Lúcia Murat retrata a fratura social brasileira em “Quase Dois Irmãos”
Diretora Lúcia Murat expõe contradições sociais do Brasil pela história de dois amigos de classes sociais diferentes que tomam rumos opostos.
- Por Neusa Barbosa
- 31/03/2005
- Tempo de leitura 3 minutos
Ainda assim, ela tem muito em comum com o personagem Miguel (Caco Ciocler), jovem de classe média, filho de um compositor, que cresceu junto do filho da empregada, Jorge (Flávio Bauraqui). “Meu pai era médico e tinha uma preocupação social enorme, atendia muitas vezes de graça. Tive a experiência de uma geração de formação mais progressista na infância. Não foi à toa que nos unimos na resistência à ditadura”, analisa.
Tendo vivido diretamente o período da luta armada dos anos 70, a diretora procurava um parceiro para desenvolver o outro lado que pretendia explorar na história, o das comunidades do morro dominadas pelo tráfico. E encontrou Paulo Lins por mero acaso. Já desenvolvendo o projeto deste filme, entre 1998 e 1999, ela conheceu o escritor, que acabara de publicar Cidade de Deus, numa conferência sobre violência e cultura, no Rio Grande do Sul.
Depois do encontro, ela leu o livro, mas foi filmar outro projeto, o filme Brava Gente Brasileira.
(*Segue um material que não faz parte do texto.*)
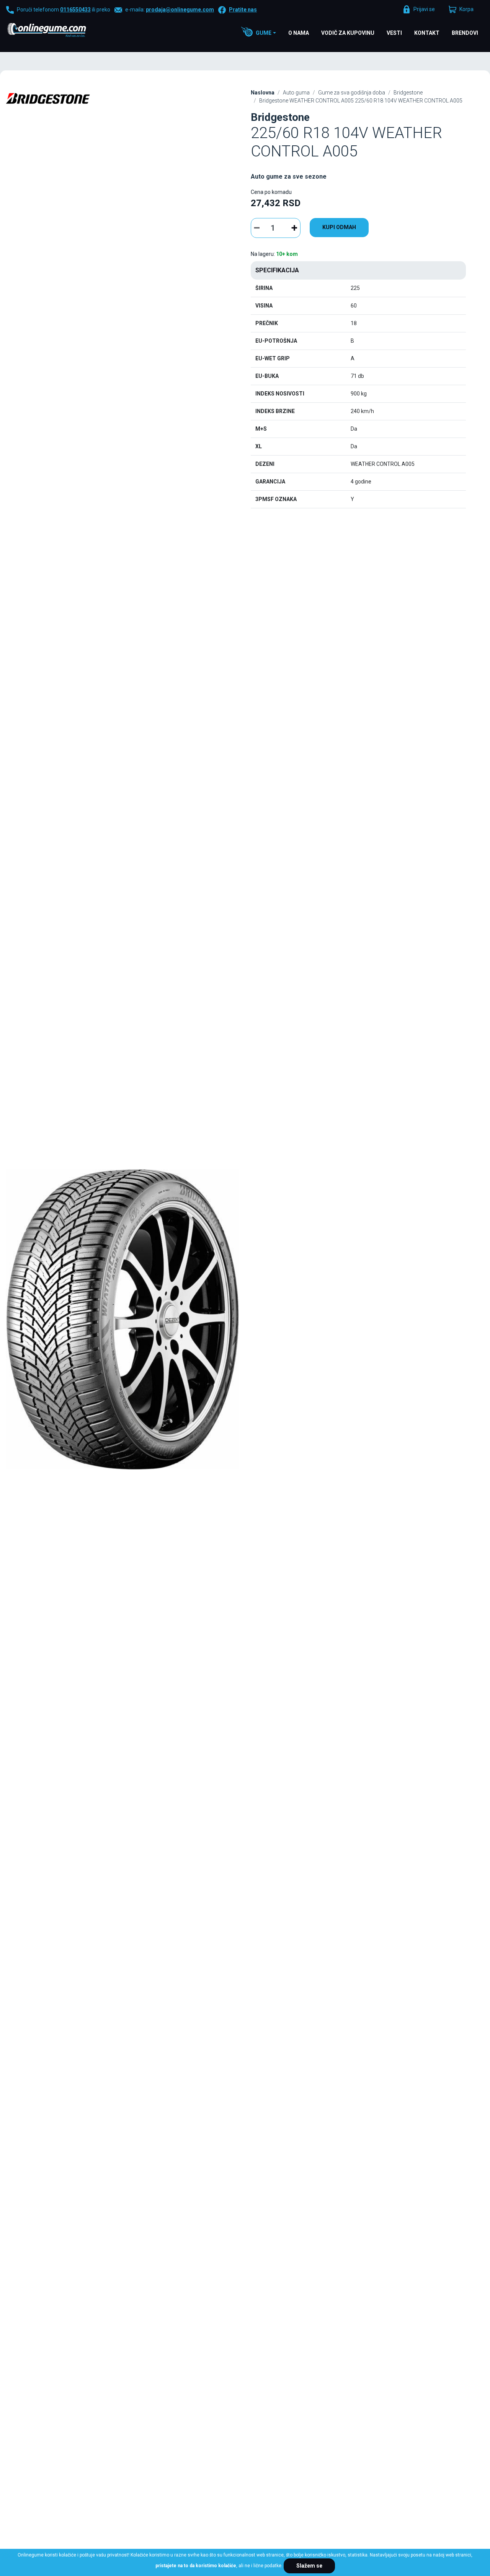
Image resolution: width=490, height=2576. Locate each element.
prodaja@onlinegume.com (180, 10)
Só depois vingou a parceria com Lins para escrever este roteiro, que resultou num filme co-produzido pela França e o Chile. Na França, Quase Dois Irmãos venceu um concurso de roteiro do Fond Sud, uma das grandes fontes de financiamento para projetos independentes de outros países. No exterior, vem colecionando prêmios em festivais, como Havana e Mar del Plata.
Quase Dois Irmãos tem uma veia quase documental nos diálogos, muitas vezes criados no próprio set pelos jovens atores de grupos como Nós do Morro e Nós do Cinema, formados a partir de comunidades de morros no Rio. “A gente explicava para eles qual era a situação da cena e eles iam inventavam as frases e a postura corporal, a partir do próprio repertório deles. A partir disso, a gente só organizava um pouco mais”, conta a diretora. Uma outra experiência real que Lúcia introduziu na história foi a dos relatos de diversas adolescentes que entrevistou. As meninas subiam o morro e tinham relacionamentos com traficantes, embora morassem fora das favelas – e estão representadas na personagem Juliana (Maria Flor), filha do protagonista Miguel. A partir destas entrevistas, Lúcia concluiu: “Essa atração delas pelos traficantes não é uma coisa de menina drogada e sim uma possibilidade de transgressão. Numa sociedade em que tudo é extremamente descartável, o morro exerce esse fascínio para elas”. O poder de vida e morte desses jovens soldados do tráfico é também outro fator de sedução junto às namoradas.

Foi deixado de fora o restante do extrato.